((

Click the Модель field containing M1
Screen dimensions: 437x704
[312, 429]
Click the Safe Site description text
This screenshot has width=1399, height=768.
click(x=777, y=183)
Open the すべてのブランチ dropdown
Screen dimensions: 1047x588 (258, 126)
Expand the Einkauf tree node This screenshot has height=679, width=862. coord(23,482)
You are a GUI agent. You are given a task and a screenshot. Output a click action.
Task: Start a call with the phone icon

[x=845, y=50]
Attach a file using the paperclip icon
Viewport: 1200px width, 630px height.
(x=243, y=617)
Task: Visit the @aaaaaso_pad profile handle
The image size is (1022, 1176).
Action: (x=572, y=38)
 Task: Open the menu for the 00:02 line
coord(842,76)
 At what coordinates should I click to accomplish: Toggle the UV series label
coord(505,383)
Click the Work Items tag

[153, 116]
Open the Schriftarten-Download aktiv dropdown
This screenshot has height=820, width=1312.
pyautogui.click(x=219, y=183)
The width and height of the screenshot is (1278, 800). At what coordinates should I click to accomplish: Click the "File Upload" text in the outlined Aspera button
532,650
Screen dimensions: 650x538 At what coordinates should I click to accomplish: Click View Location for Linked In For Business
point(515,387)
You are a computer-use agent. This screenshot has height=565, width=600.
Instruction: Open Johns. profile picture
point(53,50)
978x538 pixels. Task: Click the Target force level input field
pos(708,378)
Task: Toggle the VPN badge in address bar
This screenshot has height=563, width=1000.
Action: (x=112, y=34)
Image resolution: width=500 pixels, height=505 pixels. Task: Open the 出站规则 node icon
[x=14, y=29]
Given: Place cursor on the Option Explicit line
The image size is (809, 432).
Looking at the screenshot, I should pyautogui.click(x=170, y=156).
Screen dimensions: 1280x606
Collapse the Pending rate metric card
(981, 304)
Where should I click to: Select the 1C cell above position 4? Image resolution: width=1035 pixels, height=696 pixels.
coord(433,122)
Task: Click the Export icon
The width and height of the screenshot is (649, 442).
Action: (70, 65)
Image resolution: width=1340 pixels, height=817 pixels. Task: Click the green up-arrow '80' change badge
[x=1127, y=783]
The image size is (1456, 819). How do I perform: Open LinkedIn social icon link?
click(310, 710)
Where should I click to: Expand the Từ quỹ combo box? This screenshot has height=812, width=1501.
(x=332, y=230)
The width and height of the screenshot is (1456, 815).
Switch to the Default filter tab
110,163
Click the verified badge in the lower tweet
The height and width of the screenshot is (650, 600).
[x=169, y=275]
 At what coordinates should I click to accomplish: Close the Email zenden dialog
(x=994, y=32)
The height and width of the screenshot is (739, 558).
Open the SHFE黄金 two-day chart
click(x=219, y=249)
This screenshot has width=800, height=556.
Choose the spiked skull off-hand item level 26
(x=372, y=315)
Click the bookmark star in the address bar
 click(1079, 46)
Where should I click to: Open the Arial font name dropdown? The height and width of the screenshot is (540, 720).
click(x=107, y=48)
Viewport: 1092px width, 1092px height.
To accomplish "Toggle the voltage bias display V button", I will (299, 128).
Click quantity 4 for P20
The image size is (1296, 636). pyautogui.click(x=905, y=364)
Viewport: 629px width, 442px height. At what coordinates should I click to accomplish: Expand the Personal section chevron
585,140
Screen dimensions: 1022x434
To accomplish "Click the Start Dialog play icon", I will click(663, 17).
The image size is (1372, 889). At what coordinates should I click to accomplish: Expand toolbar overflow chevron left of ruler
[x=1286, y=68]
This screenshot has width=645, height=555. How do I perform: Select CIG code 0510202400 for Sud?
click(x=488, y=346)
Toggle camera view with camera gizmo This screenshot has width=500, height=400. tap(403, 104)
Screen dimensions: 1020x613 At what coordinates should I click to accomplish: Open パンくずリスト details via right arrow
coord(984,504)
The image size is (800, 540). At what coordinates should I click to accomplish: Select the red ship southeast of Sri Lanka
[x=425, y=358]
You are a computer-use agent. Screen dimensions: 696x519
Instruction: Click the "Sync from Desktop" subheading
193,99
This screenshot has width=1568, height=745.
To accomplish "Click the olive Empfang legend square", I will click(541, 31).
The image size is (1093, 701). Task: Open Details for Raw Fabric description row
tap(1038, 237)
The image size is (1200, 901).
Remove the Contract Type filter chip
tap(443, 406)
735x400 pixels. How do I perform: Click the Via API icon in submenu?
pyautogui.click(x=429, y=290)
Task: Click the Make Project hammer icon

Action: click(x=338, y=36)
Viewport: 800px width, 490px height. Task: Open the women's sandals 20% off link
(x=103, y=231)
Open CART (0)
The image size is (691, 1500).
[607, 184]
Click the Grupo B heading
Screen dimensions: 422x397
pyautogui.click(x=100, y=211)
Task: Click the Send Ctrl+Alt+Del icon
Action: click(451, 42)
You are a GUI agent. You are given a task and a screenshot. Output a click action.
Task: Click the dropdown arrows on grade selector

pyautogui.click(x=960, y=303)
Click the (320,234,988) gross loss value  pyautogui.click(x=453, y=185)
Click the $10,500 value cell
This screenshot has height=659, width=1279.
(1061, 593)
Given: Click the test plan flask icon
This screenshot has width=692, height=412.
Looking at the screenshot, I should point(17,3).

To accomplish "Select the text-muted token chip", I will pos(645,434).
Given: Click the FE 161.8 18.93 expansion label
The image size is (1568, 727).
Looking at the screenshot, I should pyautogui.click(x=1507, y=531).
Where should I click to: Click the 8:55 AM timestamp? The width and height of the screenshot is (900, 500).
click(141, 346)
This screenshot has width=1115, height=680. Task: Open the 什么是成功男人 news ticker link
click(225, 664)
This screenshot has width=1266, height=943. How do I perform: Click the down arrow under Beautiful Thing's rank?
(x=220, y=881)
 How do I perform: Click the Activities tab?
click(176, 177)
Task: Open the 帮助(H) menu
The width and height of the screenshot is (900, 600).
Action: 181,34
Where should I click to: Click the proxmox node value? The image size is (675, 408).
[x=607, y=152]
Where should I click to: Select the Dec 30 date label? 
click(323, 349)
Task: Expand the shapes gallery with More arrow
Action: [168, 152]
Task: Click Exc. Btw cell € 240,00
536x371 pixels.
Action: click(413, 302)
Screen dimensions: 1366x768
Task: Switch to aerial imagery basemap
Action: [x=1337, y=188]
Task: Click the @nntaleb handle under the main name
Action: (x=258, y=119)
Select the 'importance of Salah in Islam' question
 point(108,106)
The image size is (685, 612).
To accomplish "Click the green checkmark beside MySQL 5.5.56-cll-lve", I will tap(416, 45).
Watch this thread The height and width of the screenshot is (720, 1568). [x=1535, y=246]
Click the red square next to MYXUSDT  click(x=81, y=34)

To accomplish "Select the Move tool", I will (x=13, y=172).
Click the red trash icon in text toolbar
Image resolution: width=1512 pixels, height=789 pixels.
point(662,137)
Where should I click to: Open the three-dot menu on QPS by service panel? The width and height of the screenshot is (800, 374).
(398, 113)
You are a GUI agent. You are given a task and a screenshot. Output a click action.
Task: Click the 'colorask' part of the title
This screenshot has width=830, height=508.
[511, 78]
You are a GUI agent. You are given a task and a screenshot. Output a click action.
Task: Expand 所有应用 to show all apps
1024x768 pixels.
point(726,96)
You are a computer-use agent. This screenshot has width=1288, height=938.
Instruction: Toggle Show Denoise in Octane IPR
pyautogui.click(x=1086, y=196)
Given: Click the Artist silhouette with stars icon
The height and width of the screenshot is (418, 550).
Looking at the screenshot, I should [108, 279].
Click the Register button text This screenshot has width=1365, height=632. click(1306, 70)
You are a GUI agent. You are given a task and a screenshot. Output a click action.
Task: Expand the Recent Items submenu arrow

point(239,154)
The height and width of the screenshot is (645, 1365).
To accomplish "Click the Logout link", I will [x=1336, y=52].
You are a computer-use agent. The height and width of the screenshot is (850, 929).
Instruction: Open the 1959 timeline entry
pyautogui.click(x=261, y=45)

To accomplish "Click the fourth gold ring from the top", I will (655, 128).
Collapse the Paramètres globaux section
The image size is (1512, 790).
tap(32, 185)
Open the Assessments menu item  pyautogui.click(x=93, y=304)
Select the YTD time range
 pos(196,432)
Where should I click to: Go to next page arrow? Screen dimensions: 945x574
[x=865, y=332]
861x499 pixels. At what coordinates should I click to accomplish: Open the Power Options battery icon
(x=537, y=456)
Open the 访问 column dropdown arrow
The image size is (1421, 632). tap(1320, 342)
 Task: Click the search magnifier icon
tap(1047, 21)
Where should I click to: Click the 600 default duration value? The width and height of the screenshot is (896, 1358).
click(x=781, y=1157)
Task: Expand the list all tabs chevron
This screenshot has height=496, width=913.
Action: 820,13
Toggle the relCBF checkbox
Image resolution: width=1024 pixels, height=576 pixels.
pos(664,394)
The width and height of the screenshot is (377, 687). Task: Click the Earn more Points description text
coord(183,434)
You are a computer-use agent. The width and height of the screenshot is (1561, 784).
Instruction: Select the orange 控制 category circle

))

■ **PROMPT**:
Counting only lines that hold the word "square", state how many the material contains, and add nothing.

■ **WRITTEN SOLUTION**:
2